What is expected: Replace every "Grand Canyon" in the data below with "Canyon" and write out all the lines again, changing nothing else. Leave the pictures out.

■ ■ ■ ■ ■ ■ ■

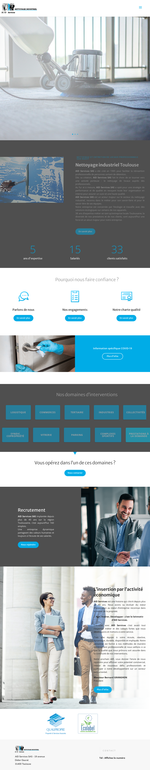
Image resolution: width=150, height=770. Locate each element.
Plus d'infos (112, 356)
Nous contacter (75, 473)
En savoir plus (80, 231)
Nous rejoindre (31, 544)
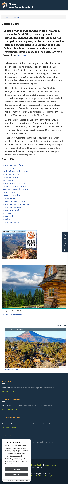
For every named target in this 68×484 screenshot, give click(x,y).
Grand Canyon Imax (12, 207)
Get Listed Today (9, 427)
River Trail (8, 216)
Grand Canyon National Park (21, 7)
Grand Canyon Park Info (14, 222)
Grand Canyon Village (13, 165)
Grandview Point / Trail (14, 183)
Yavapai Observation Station (16, 189)
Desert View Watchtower (15, 186)
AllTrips (12, 4)
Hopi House (8, 180)
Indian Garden (9, 198)
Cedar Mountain (10, 177)
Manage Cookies (50, 465)
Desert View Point (11, 195)
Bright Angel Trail (11, 168)
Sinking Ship (9, 219)
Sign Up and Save (9, 409)
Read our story (8, 391)
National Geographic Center (16, 171)
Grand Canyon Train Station (16, 204)
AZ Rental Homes (11, 369)
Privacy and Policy (36, 465)
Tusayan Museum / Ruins (14, 201)
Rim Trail (7, 213)
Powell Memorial (11, 210)
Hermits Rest (9, 192)
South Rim (15, 17)
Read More (22, 56)
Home (6, 17)
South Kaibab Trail (11, 174)
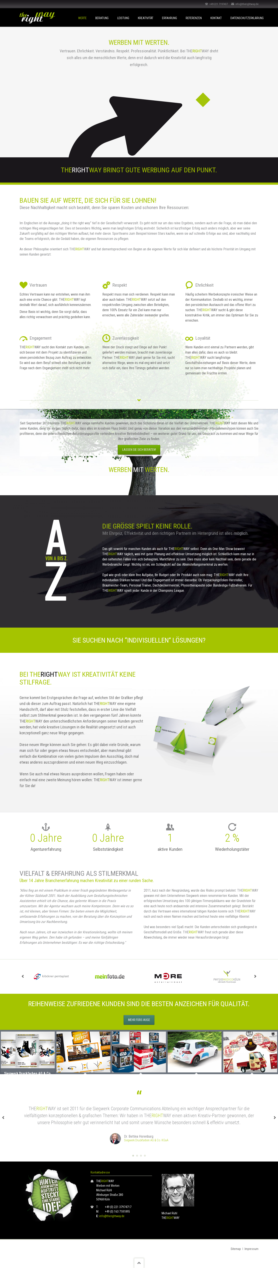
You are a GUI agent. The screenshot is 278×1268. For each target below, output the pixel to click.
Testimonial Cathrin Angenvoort (141, 1156)
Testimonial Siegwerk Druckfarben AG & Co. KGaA (133, 1156)
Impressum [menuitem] (251, 1249)
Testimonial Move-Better (137, 1156)
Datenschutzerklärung (247, 18)
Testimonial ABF (145, 1156)
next (255, 976)
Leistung (123, 18)
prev (23, 976)
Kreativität (145, 18)
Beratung (102, 18)
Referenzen (194, 18)
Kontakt (216, 18)
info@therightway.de (111, 1216)
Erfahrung (169, 18)
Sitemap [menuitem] (236, 1249)
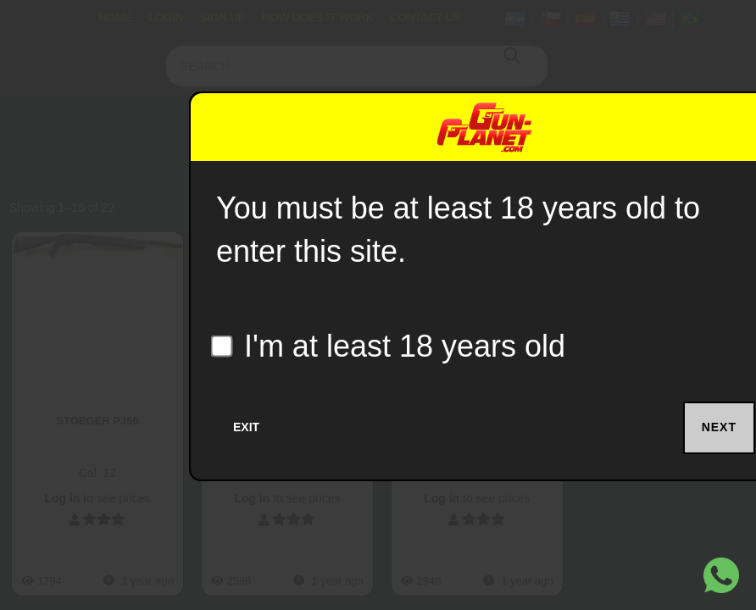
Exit (246, 427)
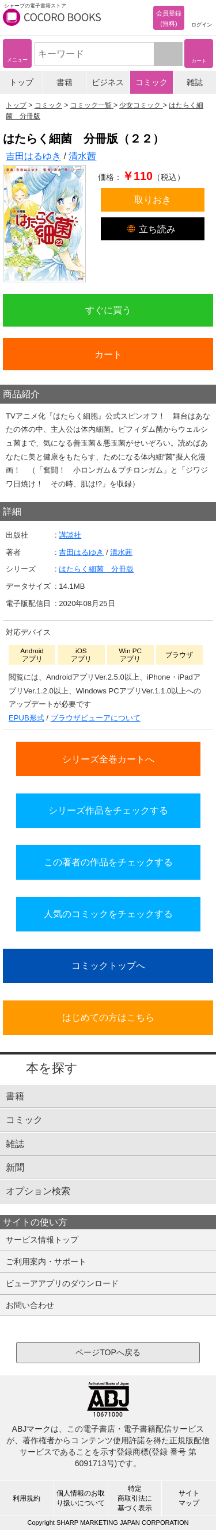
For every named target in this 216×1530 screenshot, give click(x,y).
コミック (151, 82)
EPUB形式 (26, 718)
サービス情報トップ (42, 1239)
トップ (21, 82)
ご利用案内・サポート (46, 1261)
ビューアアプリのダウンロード (62, 1283)
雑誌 (195, 82)
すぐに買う (108, 310)
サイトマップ (189, 1498)
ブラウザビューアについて (96, 718)
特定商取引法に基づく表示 (135, 1498)
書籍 (64, 82)
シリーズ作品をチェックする (108, 810)
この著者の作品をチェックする (108, 862)
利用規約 (26, 1498)
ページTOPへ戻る (108, 1352)
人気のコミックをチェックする (108, 913)
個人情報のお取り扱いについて (80, 1498)
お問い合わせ (30, 1305)
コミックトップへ (108, 965)
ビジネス (108, 82)
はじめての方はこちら (108, 1017)
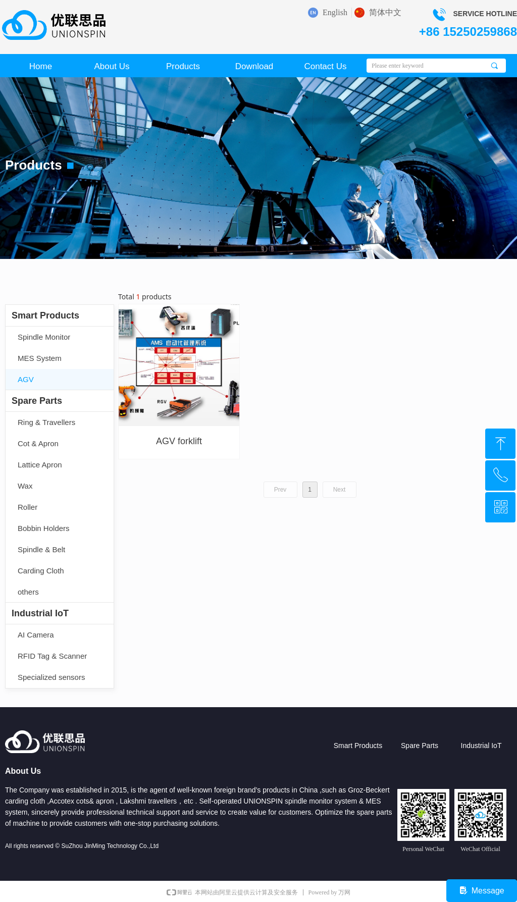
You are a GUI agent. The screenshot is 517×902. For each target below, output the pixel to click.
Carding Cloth (41, 570)
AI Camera (36, 634)
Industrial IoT (40, 613)
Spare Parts (37, 401)
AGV (26, 379)
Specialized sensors (51, 677)
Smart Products (45, 315)
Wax (25, 486)
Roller (27, 507)
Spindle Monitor (44, 337)
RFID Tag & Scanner (52, 656)
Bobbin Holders (44, 528)
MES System (40, 358)
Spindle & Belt (41, 549)
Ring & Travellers (46, 422)
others (28, 592)
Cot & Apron (38, 443)
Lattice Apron (40, 464)
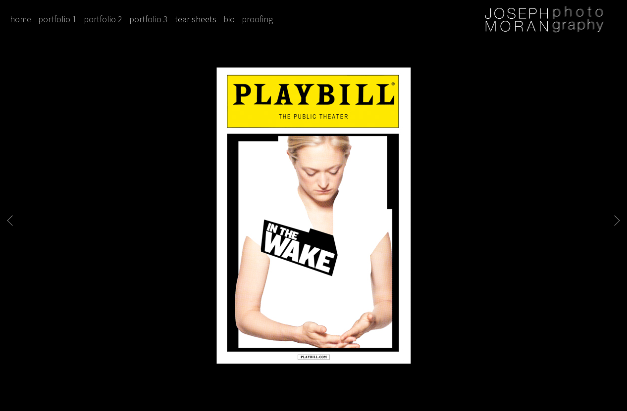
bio (229, 19)
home (20, 19)
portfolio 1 (57, 19)
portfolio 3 (148, 19)
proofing (257, 19)
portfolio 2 (103, 19)
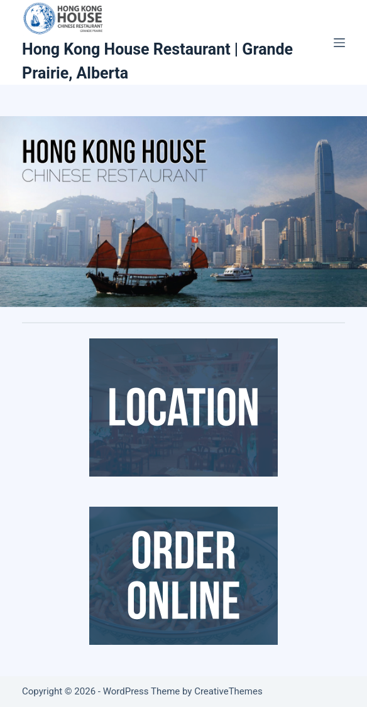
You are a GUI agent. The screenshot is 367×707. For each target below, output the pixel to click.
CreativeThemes (228, 691)
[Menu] (339, 42)
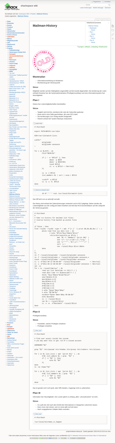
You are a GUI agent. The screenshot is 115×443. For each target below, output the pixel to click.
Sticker (11, 280)
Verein (9, 334)
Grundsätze (10, 342)
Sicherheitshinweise (13, 361)
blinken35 (12, 94)
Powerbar (12, 231)
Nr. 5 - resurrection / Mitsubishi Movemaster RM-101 (17, 223)
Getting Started (11, 340)
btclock (11, 104)
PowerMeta (12, 232)
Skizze (93, 30)
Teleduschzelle (13, 284)
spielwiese (10, 328)
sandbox (9, 353)
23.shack (12, 79)
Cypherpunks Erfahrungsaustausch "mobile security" (18, 115)
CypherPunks (13, 111)
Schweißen (12, 246)
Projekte (33, 14)
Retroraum (12, 60)
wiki (8, 336)
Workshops (11, 338)
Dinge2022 (12, 131)
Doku (9, 21)
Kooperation (13, 173)
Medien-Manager (98, 8)
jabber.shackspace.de (16, 171)
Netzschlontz (13, 219)
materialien (11, 37)
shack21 (12, 62)
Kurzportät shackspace (16, 177)
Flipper (11, 157)
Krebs (11, 175)
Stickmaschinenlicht (15, 282)
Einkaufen (10, 23)
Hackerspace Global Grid (17, 52)
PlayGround (11, 44)
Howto (9, 29)
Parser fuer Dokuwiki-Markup (18, 229)
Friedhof (10, 27)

■ ■ ■ ■ ■ ■ ■

Reply:
Image resolution: width=150, height=770. Locate each element.
Plus d'infos (112, 356)
Nous contacter (75, 473)
En savoir plus (80, 231)
Nous rejoindre (31, 544)
For every named target in this 68×484 screenshot, give click(x,y).
Canyon Imax (12, 207)
Get Listed Today (9, 427)
River Trail (8, 216)
Canyon National Park (21, 7)
Canyon Park Info (14, 222)
Canyon Village (13, 165)
Grandview Point / Trail (14, 183)
Yavapai Observation Station (16, 189)
Desert View Watchtower (15, 186)
AllTrips (12, 4)
Hopi House (8, 180)
Indian Garden (9, 198)
Cedar Mountain (10, 177)
Manage Cookies (50, 465)
Desert View Point (11, 195)
Bright Angel Trail (11, 168)
Sinking Ship (9, 219)
Sign Up and Save (9, 409)
Read our story (8, 391)
National Geographic Center (16, 171)
Canyon Train Station (16, 204)
AZ Rental Homes (11, 369)
Privacy and Policy (36, 465)
Tusayan Museum / Ruins (14, 201)
Rim Trail (7, 213)
Powell Memorial (11, 210)
Hermits Rest (9, 192)
South Rim (15, 17)
Read More (22, 56)
Home (6, 17)
South Kaibab Trail (11, 174)
You are a GUI agent. The screenshot is 278×1268. For each target below, output the pixel to click.
Testimonial Cathrin Angenvoort (141, 1156)
Testimonial Siegwerk Druckfarben AG & Co. KGaA (133, 1156)
Impressum [menuitem] (251, 1249)
Testimonial Move-Better (137, 1156)
Datenschutzerklärung (247, 18)
Testimonial ABF (145, 1156)
next (255, 976)
Leistung (123, 18)
prev (23, 976)
Kreativität (145, 18)
Beratung (102, 18)
Referenzen (194, 18)
Kontakt (216, 18)
info@therightway.de (111, 1216)
Erfahrung (169, 18)
Sitemap [menuitem] (236, 1249)
Exit (246, 427)
For every named target in this 216×1530 screenshot, give click(x,y).
コミック (151, 82)
EPUB形式 (26, 718)
サービス情報トップ (42, 1239)
トップ (21, 82)
ご利用案内・サポート (46, 1261)
ビューアアプリのダウンロード (62, 1283)
雑誌 (195, 82)
すぐに買う (108, 310)
サイトマップ (189, 1498)
ブラウザビューアについて (96, 718)
特定商取引法に基づく表示 (135, 1498)
書籍 (64, 82)
シリーズ作品をチェックする (108, 810)
この著者の作品をチェックする (108, 862)
利用規約 (26, 1498)
ページTOPへ戻る (108, 1352)
人気のコミックをチェックする (108, 913)
個人情報のお取り扱いについて (80, 1498)
お問い合わせ (30, 1305)
コミックトップへ (108, 965)
ビジネス (108, 82)
はじめての方はこちら (108, 1017)
You are a GUI agent. The screenshot is 517×902. For each target below, output the pixel to click.
Carding Cloth (41, 570)
AI Camera (36, 634)
Industrial IoT (40, 613)
Spare Parts (37, 401)
AGV (26, 379)
Specialized sensors (51, 677)
Smart Products (45, 315)
Wax (25, 486)
Roller (27, 507)
Spindle Monitor (44, 337)
RFID Tag & Scanner (52, 656)
Bobbin Holders (44, 528)
MES System (40, 358)
Spindle & Belt (41, 549)
Ring & Travellers (46, 422)
others (28, 592)
Cot & Apron (38, 443)
Lattice Apron (40, 464)
bio (229, 19)
home (20, 19)
portfolio 1 (57, 19)
portfolio 3 (148, 19)
proofing (257, 19)
portfolio 2 (103, 19)
You are a GUI agent. The screenshot is 367×707. For each target below, output the pixel to click.
CreativeThemes (228, 691)
[Menu] (339, 42)
You are a GUI agent. The screenshot is 115×443. For each target below, output the pixel to click.
Sticker (11, 280)
Verein (9, 334)
Grundsätze (10, 342)
Sicherheitshinweise (13, 361)
blinken35 (12, 94)
Powerbar (12, 231)
Nr. 5 - resurrection / Mitsubishi Movemaster RM-101 (17, 223)
Getting Started (11, 340)
btclock (11, 104)
PowerMeta (12, 232)
Skizze (93, 30)
Teleduschzelle (13, 284)
spielwiese (10, 328)
sandbox (9, 353)
23.shack (12, 79)
Cypherpunks Erfahrungsaustausch "mobile security" (18, 115)
CypherPunks (13, 111)
Schweißen (12, 246)
Projekte (33, 14)
Retroraum (12, 60)
wiki (8, 336)
Workshops (11, 338)
Dinge2022 (12, 131)
Doku (9, 21)
Kooperation (13, 173)
Medien-Manager (98, 8)
jabber.shackspace.de (16, 171)
Netzschlontz (13, 219)
materialien (11, 37)
shack21 (12, 62)
Kurzportät shackspace (16, 177)
Flipper (11, 157)
Krebs (11, 175)
Stickmaschinenlicht (15, 282)
Einkaufen (10, 23)
Hackerspace Global Grid (17, 52)
PlayGround (11, 44)
Howto (9, 29)
Parser fuer Dokuwiki-Markup (18, 229)
Friedhof (10, 27)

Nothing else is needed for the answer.